▸ Source data
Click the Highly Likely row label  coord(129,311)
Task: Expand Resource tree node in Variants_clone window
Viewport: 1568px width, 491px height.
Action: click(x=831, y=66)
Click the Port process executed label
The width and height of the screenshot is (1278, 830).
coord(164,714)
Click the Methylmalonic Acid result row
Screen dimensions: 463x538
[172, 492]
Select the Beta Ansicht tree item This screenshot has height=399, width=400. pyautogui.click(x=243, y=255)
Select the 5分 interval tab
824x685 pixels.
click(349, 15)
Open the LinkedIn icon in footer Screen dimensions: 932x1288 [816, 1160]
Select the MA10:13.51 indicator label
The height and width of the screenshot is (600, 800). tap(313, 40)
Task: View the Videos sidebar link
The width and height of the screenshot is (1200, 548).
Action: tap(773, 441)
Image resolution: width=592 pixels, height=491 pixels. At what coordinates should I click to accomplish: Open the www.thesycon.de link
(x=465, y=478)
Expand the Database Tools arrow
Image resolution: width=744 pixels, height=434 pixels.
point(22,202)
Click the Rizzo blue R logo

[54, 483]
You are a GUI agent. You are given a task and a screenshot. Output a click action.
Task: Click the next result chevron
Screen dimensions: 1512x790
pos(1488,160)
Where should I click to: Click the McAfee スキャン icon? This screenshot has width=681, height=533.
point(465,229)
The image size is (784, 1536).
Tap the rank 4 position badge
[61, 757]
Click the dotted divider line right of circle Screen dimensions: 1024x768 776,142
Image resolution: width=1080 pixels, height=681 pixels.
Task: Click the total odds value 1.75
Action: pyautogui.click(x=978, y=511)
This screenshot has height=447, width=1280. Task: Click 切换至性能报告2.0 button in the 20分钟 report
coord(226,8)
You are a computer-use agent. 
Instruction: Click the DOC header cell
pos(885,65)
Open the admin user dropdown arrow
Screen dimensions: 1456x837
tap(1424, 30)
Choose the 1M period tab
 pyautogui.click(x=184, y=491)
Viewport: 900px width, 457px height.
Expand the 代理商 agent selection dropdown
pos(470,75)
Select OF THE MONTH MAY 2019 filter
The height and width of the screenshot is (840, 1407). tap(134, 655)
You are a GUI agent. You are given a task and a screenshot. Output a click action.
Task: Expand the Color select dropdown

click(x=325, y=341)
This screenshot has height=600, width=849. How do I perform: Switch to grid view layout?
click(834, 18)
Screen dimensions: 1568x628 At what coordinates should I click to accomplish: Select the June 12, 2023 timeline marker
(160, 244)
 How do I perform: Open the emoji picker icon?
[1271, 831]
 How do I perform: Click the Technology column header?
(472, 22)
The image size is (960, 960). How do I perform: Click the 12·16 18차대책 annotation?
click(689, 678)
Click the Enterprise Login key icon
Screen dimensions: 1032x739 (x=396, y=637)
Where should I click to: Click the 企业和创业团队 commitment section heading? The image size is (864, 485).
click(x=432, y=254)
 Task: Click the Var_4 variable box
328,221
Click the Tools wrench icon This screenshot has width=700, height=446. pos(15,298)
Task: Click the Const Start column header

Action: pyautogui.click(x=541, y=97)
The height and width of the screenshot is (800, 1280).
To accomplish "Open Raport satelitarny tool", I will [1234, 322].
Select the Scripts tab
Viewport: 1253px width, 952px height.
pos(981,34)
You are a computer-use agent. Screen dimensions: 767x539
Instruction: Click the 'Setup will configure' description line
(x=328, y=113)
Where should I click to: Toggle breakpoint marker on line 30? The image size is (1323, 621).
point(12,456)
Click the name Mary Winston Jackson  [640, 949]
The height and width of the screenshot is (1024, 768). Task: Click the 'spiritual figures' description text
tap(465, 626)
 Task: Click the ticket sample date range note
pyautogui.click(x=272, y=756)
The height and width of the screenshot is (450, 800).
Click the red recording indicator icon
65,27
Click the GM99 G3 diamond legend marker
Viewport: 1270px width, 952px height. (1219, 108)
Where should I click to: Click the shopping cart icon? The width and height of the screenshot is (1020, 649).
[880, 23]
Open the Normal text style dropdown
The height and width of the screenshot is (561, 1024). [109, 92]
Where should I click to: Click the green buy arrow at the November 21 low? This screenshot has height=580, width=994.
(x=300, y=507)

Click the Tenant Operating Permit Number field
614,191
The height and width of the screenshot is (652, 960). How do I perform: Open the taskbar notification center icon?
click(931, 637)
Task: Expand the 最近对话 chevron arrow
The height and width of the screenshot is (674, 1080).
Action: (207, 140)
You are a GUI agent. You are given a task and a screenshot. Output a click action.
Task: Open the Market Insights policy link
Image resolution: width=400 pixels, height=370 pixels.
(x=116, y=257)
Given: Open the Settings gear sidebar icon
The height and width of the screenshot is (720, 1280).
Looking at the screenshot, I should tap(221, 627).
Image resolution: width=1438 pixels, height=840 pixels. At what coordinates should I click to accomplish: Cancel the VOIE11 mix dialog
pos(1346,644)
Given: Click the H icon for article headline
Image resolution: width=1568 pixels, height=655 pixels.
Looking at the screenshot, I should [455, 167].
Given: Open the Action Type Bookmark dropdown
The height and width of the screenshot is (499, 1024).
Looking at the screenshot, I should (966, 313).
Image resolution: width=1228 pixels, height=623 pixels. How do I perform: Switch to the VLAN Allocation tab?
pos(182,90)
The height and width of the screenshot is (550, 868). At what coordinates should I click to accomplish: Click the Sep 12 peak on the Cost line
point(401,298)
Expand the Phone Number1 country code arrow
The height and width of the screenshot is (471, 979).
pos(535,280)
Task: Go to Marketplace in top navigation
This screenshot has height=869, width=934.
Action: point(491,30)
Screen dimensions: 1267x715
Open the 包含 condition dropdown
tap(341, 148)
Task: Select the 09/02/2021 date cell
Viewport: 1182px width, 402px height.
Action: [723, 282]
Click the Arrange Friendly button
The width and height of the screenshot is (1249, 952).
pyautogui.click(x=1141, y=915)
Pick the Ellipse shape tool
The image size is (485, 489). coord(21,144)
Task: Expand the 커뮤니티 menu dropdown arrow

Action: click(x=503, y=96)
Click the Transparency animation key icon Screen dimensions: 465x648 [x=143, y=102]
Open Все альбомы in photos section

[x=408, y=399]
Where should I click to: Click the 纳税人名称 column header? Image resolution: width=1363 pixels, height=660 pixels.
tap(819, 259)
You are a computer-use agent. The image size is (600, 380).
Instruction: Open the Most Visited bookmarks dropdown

▸ To do
Write out every entry exactly as it appears.

▸ Answer to the problem
Click the Highly Likely row label  coord(129,311)
Task: Expand Resource tree node in Variants_clone window
Viewport: 1568px width, 491px height.
Action: click(x=831, y=66)
Click the Port process executed label
The width and height of the screenshot is (1278, 830).
coord(164,714)
Click the Methylmalonic Acid result row
Screen dimensions: 463x538
[172, 492]
Select the Beta Ansicht tree item This screenshot has height=399, width=400. pyautogui.click(x=243, y=255)
Select the 5分 interval tab
824x685 pixels.
click(349, 15)
Open the LinkedIn icon in footer Screen dimensions: 932x1288 [816, 1160]
Select the MA10:13.51 indicator label
The height and width of the screenshot is (600, 800). tap(313, 40)
Task: View the Videos sidebar link
The width and height of the screenshot is (1200, 548).
Action: tap(773, 441)
Image resolution: width=592 pixels, height=491 pixels. At what coordinates should I click to accomplish: Open the www.thesycon.de link
(x=465, y=478)
Expand the Database Tools arrow
Image resolution: width=744 pixels, height=434 pixels.
point(22,202)
Click the Rizzo blue R logo

[54, 483]
You are a GUI agent. You are given a task and a screenshot. Output a click action.
Task: Click the next result chevron
Screen dimensions: 1512x790
pos(1488,160)
Where should I click to: Click the McAfee スキャン icon? This screenshot has width=681, height=533.
point(465,229)
The image size is (784, 1536).
Tap the rank 4 position badge
[61, 757]
Click the dotted divider line right of circle Screen dimensions: 1024x768 776,142
Image resolution: width=1080 pixels, height=681 pixels.
Task: Click the total odds value 1.75
Action: pyautogui.click(x=978, y=511)
This screenshot has height=447, width=1280. Task: Click 切换至性能报告2.0 button in the 20分钟 report
coord(226,8)
You are a computer-use agent. 
Instruction: Click the DOC header cell
pos(885,65)
Open the admin user dropdown arrow
Screen dimensions: 1456x837
tap(1424, 30)
Choose the 1M period tab
 pyautogui.click(x=184, y=491)
Viewport: 900px width, 457px height.
Expand the 代理商 agent selection dropdown
pos(470,75)
Select OF THE MONTH MAY 2019 filter
The height and width of the screenshot is (840, 1407). tap(134, 655)
You are a GUI agent. You are given a task and a screenshot. Output a click action.
Task: Expand the Color select dropdown

click(x=325, y=341)
This screenshot has height=600, width=849. How do I perform: Switch to grid view layout?
click(834, 18)
Screen dimensions: 1568x628 At what coordinates should I click to accomplish: Select the June 12, 2023 timeline marker
(160, 244)
 How do I perform: Open the emoji picker icon?
[1271, 831]
 How do I perform: Click the Technology column header?
(472, 22)
The image size is (960, 960). How do I perform: Click the 12·16 18차대책 annotation?
click(689, 678)
Click the Enterprise Login key icon
Screen dimensions: 1032x739 (x=396, y=637)
Where should I click to: Click the 企业和创业团队 commitment section heading? The image size is (864, 485).
click(x=432, y=254)
 Task: Click the Var_4 variable box
328,221
Click the Tools wrench icon This screenshot has width=700, height=446. pos(15,298)
Task: Click the Const Start column header

Action: pyautogui.click(x=541, y=97)
The height and width of the screenshot is (800, 1280).
To accomplish "Open Raport satelitarny tool", I will [1234, 322].
Select the Scripts tab
Viewport: 1253px width, 952px height.
pos(981,34)
You are a computer-use agent. Screen dimensions: 767x539
Instruction: Click the 'Setup will configure' description line
(x=328, y=113)
Where should I click to: Toggle breakpoint marker on line 30? The image size is (1323, 621).
point(12,456)
Click the name Mary Winston Jackson  [640, 949]
The height and width of the screenshot is (1024, 768). Task: Click the 'spiritual figures' description text
tap(465, 626)
 Task: Click the ticket sample date range note
pyautogui.click(x=272, y=756)
The height and width of the screenshot is (450, 800).
Click the red recording indicator icon
65,27
Click the GM99 G3 diamond legend marker
Viewport: 1270px width, 952px height. (1219, 108)
Where should I click to: Click the shopping cart icon? The width and height of the screenshot is (1020, 649).
[880, 23]
Open the Normal text style dropdown
The height and width of the screenshot is (561, 1024). [109, 92]
Where should I click to: Click the green buy arrow at the November 21 low? This screenshot has height=580, width=994.
(x=300, y=507)

Click the Tenant Operating Permit Number field
614,191
The height and width of the screenshot is (652, 960). How do I perform: Open the taskbar notification center icon?
click(931, 637)
Task: Expand the 最近对话 chevron arrow
The height and width of the screenshot is (674, 1080).
Action: (207, 140)
You are a GUI agent. You are given a task and a screenshot. Output a click action.
Task: Open the Market Insights policy link
Image resolution: width=400 pixels, height=370 pixels.
(x=116, y=257)
Given: Open the Settings gear sidebar icon
The height and width of the screenshot is (720, 1280).
Looking at the screenshot, I should tap(221, 627).
Image resolution: width=1438 pixels, height=840 pixels. At what coordinates should I click to accomplish: Cancel the VOIE11 mix dialog
pos(1346,644)
Given: Click the H icon for article headline
Image resolution: width=1568 pixels, height=655 pixels.
Looking at the screenshot, I should [455, 167].
Given: Open the Action Type Bookmark dropdown
The height and width of the screenshot is (499, 1024).
Looking at the screenshot, I should (966, 313).
Image resolution: width=1228 pixels, height=623 pixels. How do I perform: Switch to the VLAN Allocation tab?
pos(182,90)
The height and width of the screenshot is (550, 868). At what coordinates should I click to accomplish: Click the Sep 12 peak on the Cost line
point(401,298)
Expand the Phone Number1 country code arrow
The height and width of the screenshot is (471, 979).
pos(535,280)
Task: Go to Marketplace in top navigation
This screenshot has height=869, width=934.
Action: point(491,30)
Screen dimensions: 1267x715
Open the 包含 condition dropdown
tap(341, 148)
Task: Select the 09/02/2021 date cell
Viewport: 1182px width, 402px height.
Action: [723, 282]
Click the Arrange Friendly button
The width and height of the screenshot is (1249, 952).
pyautogui.click(x=1141, y=915)
Pick the Ellipse shape tool
The image size is (485, 489). coord(21,144)
Task: Expand the 커뮤니티 menu dropdown arrow

Action: click(x=503, y=96)
Click the Transparency animation key icon Screen dimensions: 465x648 [x=143, y=102]
Open Все альбомы in photos section

[x=408, y=399]
Where should I click to: Click the 纳税人名称 column header? Image resolution: width=1363 pixels, height=660 pixels.
tap(819, 259)
You are a computer-use agent. The image size is (600, 380).
Instruction: Open the Most Visited bookmarks dropdown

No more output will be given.